Mi, 23. Mai 2018

Felix beißt zu

20.04.2011 15:47

Magath rechnet mit seinen Vorgängern bei Wolfsburg ab

Felix Magath, Trainer des deutschen Bundesligisten VfL Wolfsburg, hat im nervenzehrenden Abstiegskampf mit seinen Vorgängern bei den "Wölfen" abgerechnet. Nach dem überraschenden Titelgewinn 2009 seien die "gesunden Strukturen der Mannschaft" unnötig verletzt worden, wetterte der "Meistermacher" von damals.

"Man wollte wohl erfolgreiche Arbeit verändern. Warum man allerdings etwas Intaktes verändern wollte, entzieht sich meiner Kenntnis", sagte Magath der "Bild", "bis heute fehlt es an Geschlossenheit und Mannschaftsgeist. Aber genau das ist für Erfolg wichtig." Konkrete Namen seiner Nachfolger bzw. Vorgänger nannte der 57-Jährige bei seiner Abrechnung jedenfalls nicht. Nach dem Titel 2009 hatten Armin Veh (Juli 2009 - Jänner 2010), Lorenz Günther-Köstner (Jänner 2010 - Juni 2010) und Steve McClaren (Juli 2010 - Februar 2011) die "Wölfe" trainiert.

Magath vom Klassenerhalt überzeugt
Trotz vier Punkten Rückstand auf den rettenden Platz 15 ist Magath vom Klassenverbleib überzeugt. "Ich rechne mit dem Klassenerhalt. Mir ist es egal, ob auf direktem Weg oder über die Relegation", erklärte er. Überzeugt, dass "wir es auch ohne Relegation schaffen können", müsse sich der Drittletzte der Bundesliga aber auch "auf die Entscheidungsspiele einstellen."

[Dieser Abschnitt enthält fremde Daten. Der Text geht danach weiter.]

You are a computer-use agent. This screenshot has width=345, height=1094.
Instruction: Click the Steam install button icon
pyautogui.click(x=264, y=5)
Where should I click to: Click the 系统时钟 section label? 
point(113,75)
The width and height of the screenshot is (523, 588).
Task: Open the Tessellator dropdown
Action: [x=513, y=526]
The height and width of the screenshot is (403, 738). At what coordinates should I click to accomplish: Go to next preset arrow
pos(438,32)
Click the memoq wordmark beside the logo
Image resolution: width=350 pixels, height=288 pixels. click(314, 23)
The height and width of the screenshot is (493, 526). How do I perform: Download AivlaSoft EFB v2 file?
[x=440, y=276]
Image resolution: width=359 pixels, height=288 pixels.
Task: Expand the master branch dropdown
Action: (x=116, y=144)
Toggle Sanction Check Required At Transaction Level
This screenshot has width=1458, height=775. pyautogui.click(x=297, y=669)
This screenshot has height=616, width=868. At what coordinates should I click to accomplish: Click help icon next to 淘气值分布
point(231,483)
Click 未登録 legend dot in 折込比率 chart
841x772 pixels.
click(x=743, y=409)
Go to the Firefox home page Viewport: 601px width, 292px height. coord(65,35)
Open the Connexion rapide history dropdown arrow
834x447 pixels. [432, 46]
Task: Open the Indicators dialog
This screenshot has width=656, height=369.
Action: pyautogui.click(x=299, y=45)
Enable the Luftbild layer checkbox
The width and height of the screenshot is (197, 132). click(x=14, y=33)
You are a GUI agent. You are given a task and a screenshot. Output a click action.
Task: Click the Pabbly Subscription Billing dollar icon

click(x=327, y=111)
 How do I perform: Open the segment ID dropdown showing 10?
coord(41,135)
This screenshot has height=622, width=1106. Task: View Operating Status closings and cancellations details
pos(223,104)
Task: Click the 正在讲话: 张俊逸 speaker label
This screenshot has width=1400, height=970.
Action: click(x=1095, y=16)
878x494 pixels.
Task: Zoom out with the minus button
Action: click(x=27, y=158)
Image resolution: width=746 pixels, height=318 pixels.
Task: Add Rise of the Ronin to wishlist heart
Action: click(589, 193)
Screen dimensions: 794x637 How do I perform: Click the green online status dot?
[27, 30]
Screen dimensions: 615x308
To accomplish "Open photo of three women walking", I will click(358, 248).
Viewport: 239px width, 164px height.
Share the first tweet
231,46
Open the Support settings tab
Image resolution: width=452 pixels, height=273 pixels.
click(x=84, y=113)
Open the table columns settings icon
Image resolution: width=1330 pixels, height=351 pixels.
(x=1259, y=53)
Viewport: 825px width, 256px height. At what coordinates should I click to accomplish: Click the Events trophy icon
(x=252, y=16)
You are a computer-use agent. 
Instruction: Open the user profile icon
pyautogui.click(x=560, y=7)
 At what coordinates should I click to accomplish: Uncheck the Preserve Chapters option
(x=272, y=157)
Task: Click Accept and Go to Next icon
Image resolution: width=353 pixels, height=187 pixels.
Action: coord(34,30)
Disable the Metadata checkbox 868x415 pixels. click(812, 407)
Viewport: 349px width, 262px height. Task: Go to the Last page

In den vier Spielen unter Magath warten die Wolfsburger allerdings weiter auf den ersten Sieg. Mehr als drei Remis, darunter zwei enttäuschende Punkteteilungen daheim gegen die Mitkonkurrenten Eintracht Frankfurt und St. Pauli, sprangen bei seiner Rettungsaktion bisher nicht heraus. "Die Bilanz ist nicht berauschend", gab Magath zu, "allerdings muss vorher allen klar gewesen sein, dass es eine schwierig Mission wird."